_PAGE EXTRACT:_
►

The editing, in fact, the entire production team depart-by-department excels. The only things that hold it back is that the edit could’ve been the slightest bit tighter in the home stretch, but it’s a film I already revisited and would gladly do so again soon.

9. Dawn of the of the Planet of the Apes

Dawn of the Planet of the Apes (2014, 20th Century Fox)

Chimpanzees? How many times can chimpanzees, and other apes, really work? At this point it’s hard to say but what Matt Reeves did here was highly improbable. He not only made this one a dramatic, tense, quasi-tragic tale with few missteps he also made images ridiculous out of context work so effectively.

Not only did he do that but he managed a quantum of salvation on the first prequel without retconning the newly begun series, which is highly commendable. It’s impossible to say what the future of this series hold, but this is one of the too rare prequels that proves there can be more than a paint-by-numbers approach to these stories and something vital, important and current can come out of them.

8. Captain America: The Winter Soldier

Captain America: The Winter Soldier (2014, Marvel)

I may have been one of the few who expected even more than I got out of Guardians of the Galaxy having prepared for that release by starting on the Marvel series when it began. While most were blindsided by all the fun they’d have (and it is) and how cute Baby Groot is (and he is) what may be overlooked is the game-changing effect this installment has on the Marvel Cinematic Universe, one which also crossed over to the small screen and Agents of S.H.I.E.L.D.

To say too much more would be to give it away, but I was quite floored with this one and got here and impact similar to those who lauded the first Cap I feel.

7. St. Vincent

St. Vincent (2014, The Weinstein Company)

As will be mentioned below the comedic and dramatic are balanced in this film, and the balancing act is not always an easy one in order to get equal effectiveness from both aspects. In actuality I feel St. Vincent works better with the more serious end of things. While the refreshing aspects of a New Age parochial school philosophy, some redefinition of sainthood do stand out, it is the common tropes where the careful handling of subjects by this film is best exemplified.

It also has a demanding conclusion for its young protagonist Jaeden Lieberher which he delivers on in spades. It may promise the classic manic depressive response (I laughed, I cried) but for me in this case it was true, and thoroughly enjoyable.

6. The Judge

The Judge (2014, Warner Bros.)

It may have looked at worse like award-baiting, or a star-tandem film, but It’s more than just Robert Duvall:

What takes Robert Duvall over the top is not just the exacting version of a crusty persona, not just the battle-weary fatigue of a life that’s fought back hard, but also the quiet truths that moments elicit from him. There is a universal individuality to character that he drives home, a kindness that exudes from beneath his gruffness and a sensitivity that circumstances and age bring forth from him.

And more than just Robert Downey, Jr.:

Robert Downey, Jr. is probably equally as capable as a serious and comedic actor. His sensitive portrayal of an estranged, jaded lawyer earns him a nomination anew.

◄

_PROVIDED RECORDS:_

►

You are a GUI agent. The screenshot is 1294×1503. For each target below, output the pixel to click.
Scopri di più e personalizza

◄
►

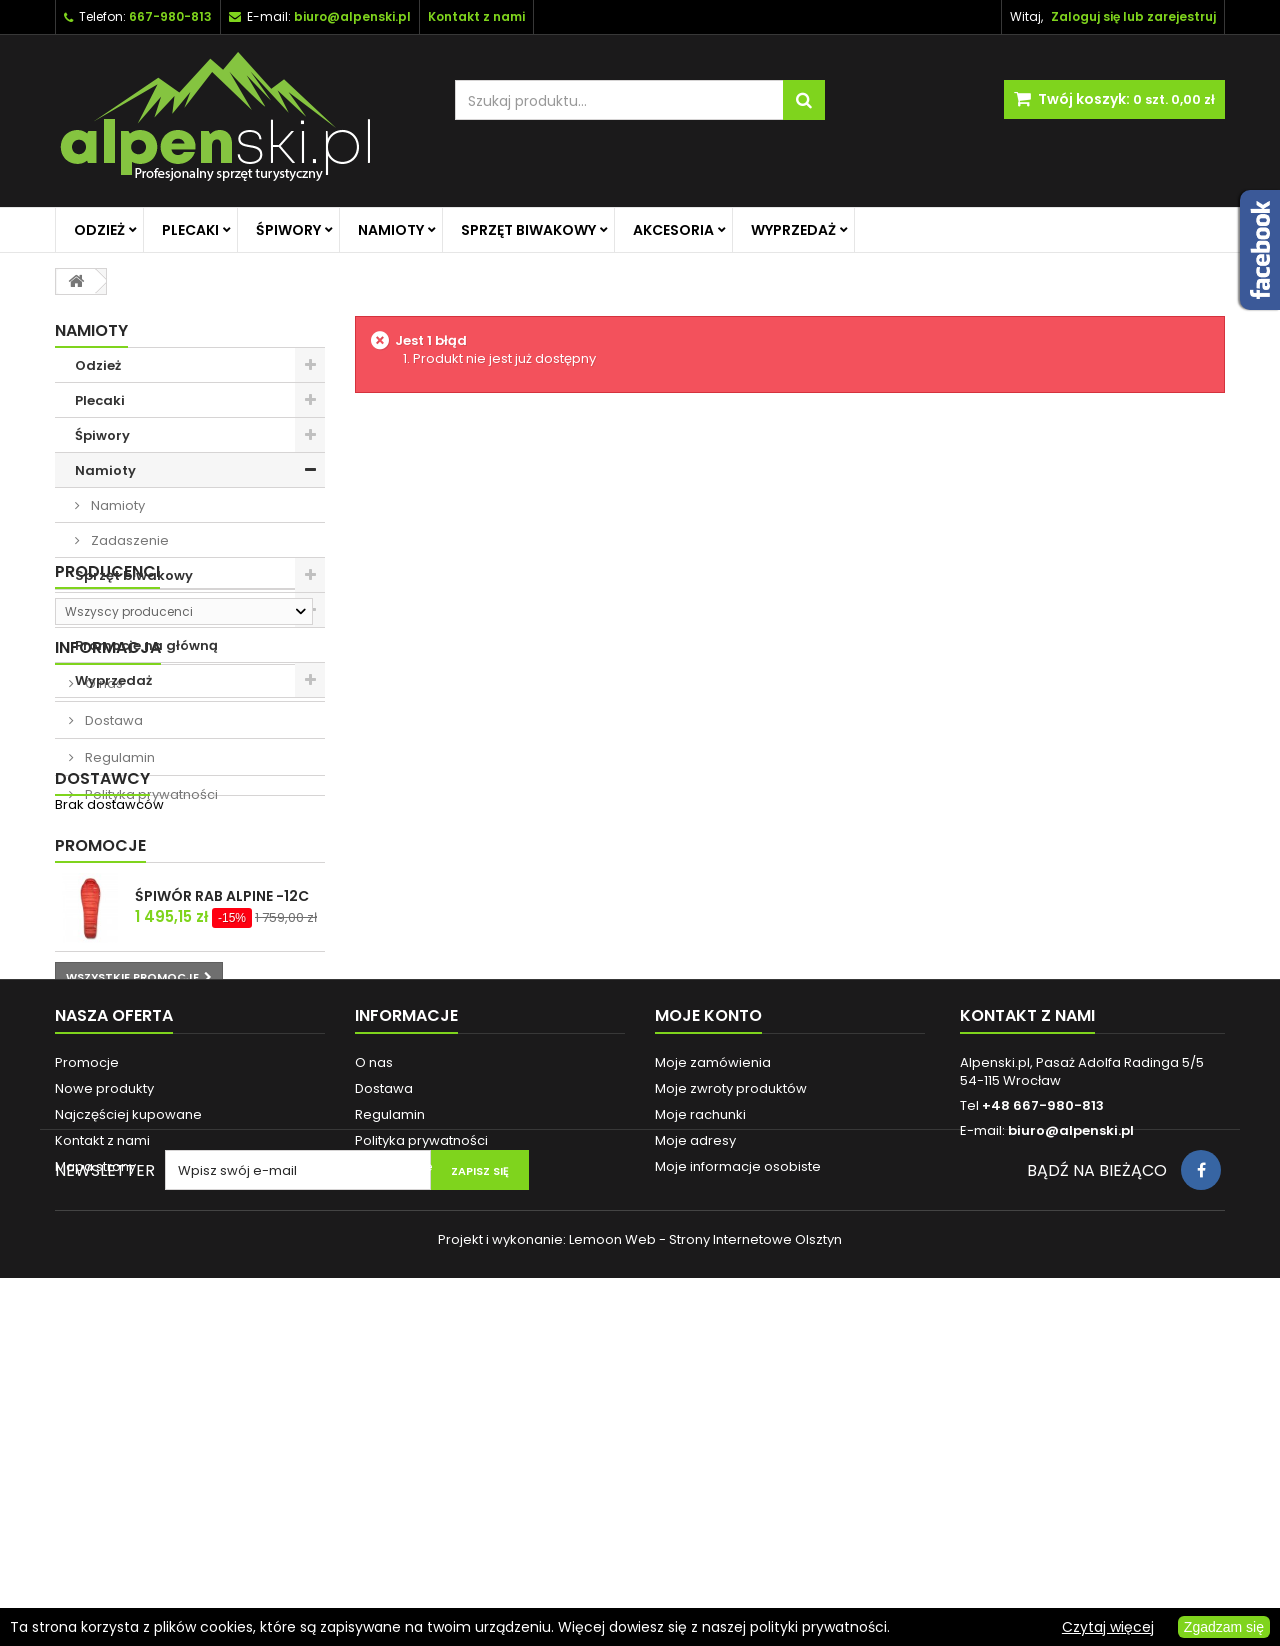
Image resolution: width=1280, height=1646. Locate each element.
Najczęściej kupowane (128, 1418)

◄

_SET TASK 1:_ Print everything in the film rankings excerpt from "Chimpanzees? How many" down to "out of them.".
_SET TASK 2:_ In the film rankings excerpt, which studio is listed for The Judge?

_REPLY 1:_
Chimpanzees? How many times can chimpanzees, and other apes, really work? At this point it’s hard to say but what Matt Reeves did here was highly improbable. He not only made this one a dramatic, tense, quasi-tragic tale with few missteps he also made images ridiculous out of context work so effectively.

Not only did he do that but he managed a quantum of salvation on the first prequel without retconning the newly begun series, which is highly commendable. It’s impossible to say what the future of this series hold, but this is one of the too rare prequels that proves there can be more than a paint-by-numbers approach to these stories and something vital, important and current can come out of them.

_REPLY 2:_ Warner Bros.